Data for analysis section start

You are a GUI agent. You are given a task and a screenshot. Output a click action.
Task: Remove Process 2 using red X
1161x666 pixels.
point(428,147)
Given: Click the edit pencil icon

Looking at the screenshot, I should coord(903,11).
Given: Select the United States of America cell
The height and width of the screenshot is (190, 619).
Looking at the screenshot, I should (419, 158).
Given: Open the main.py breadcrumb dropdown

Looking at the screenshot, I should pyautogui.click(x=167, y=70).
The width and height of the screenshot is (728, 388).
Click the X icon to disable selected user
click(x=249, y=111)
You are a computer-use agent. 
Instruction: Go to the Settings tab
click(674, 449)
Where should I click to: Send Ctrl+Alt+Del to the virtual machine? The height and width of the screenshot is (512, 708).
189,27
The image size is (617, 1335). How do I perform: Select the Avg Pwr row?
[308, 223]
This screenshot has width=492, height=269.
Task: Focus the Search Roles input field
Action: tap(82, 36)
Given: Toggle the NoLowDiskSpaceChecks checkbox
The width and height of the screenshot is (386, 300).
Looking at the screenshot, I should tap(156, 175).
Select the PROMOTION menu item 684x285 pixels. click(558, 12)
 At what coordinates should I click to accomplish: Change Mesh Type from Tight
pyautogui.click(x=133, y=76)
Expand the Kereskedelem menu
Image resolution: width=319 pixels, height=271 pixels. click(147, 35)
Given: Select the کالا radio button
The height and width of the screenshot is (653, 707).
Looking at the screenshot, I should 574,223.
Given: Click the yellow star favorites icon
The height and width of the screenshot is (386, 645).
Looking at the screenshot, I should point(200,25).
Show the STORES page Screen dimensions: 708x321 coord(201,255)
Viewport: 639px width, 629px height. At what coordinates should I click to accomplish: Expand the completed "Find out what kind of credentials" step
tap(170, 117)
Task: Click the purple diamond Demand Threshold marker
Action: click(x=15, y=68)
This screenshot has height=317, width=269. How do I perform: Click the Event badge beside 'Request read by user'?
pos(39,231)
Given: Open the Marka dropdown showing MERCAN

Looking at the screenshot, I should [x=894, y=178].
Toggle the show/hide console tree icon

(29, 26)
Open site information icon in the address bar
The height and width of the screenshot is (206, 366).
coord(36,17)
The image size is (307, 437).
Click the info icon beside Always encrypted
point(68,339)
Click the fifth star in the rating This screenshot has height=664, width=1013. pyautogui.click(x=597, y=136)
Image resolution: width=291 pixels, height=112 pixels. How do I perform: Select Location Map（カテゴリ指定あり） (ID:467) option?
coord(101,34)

Data for analysis section end

Task description: The response should consist of all the entries, transcribed exactly.

Solution to the exercise:
You are a GUI agent. You are given a task and a screenshot. Output a click action.
Task: Remove Process 2 using red X
1161x666 pixels.
point(428,147)
Given: Click the edit pencil icon

Looking at the screenshot, I should coord(903,11).
Given: Select the United States of America cell
The height and width of the screenshot is (190, 619).
Looking at the screenshot, I should (419, 158).
Given: Open the main.py breadcrumb dropdown

Looking at the screenshot, I should pyautogui.click(x=167, y=70).
The width and height of the screenshot is (728, 388).
Click the X icon to disable selected user
click(x=249, y=111)
You are a computer-use agent. 
Instruction: Go to the Settings tab
click(674, 449)
Where should I click to: Send Ctrl+Alt+Del to the virtual machine? The height and width of the screenshot is (512, 708).
189,27
The image size is (617, 1335). How do I perform: Select the Avg Pwr row?
[308, 223]
This screenshot has width=492, height=269.
Task: Focus the Search Roles input field
Action: tap(82, 36)
Given: Toggle the NoLowDiskSpaceChecks checkbox
The width and height of the screenshot is (386, 300).
Looking at the screenshot, I should tap(156, 175).
Select the PROMOTION menu item 684x285 pixels. click(558, 12)
 At what coordinates should I click to accomplish: Change Mesh Type from Tight
pyautogui.click(x=133, y=76)
Expand the Kereskedelem menu
Image resolution: width=319 pixels, height=271 pixels. click(147, 35)
Given: Select the کالا radio button
The height and width of the screenshot is (653, 707).
Looking at the screenshot, I should 574,223.
Given: Click the yellow star favorites icon
The height and width of the screenshot is (386, 645).
Looking at the screenshot, I should point(200,25).
Show the STORES page Screen dimensions: 708x321 coord(201,255)
Viewport: 639px width, 629px height. At what coordinates should I click to accomplish: Expand the completed "Find out what kind of credentials" step
tap(170, 117)
Task: Click the purple diamond Demand Threshold marker
Action: click(x=15, y=68)
This screenshot has height=317, width=269. How do I perform: Click the Event badge beside 'Request read by user'?
pos(39,231)
Given: Open the Marka dropdown showing MERCAN

Looking at the screenshot, I should [x=894, y=178].
Toggle the show/hide console tree icon

(29, 26)
Open site information icon in the address bar
The height and width of the screenshot is (206, 366).
coord(36,17)
The image size is (307, 437).
Click the info icon beside Always encrypted
point(68,339)
Click the fifth star in the rating This screenshot has height=664, width=1013. pyautogui.click(x=597, y=136)
Image resolution: width=291 pixels, height=112 pixels. How do I perform: Select Location Map（カテゴリ指定あり） (ID:467) option?
coord(101,34)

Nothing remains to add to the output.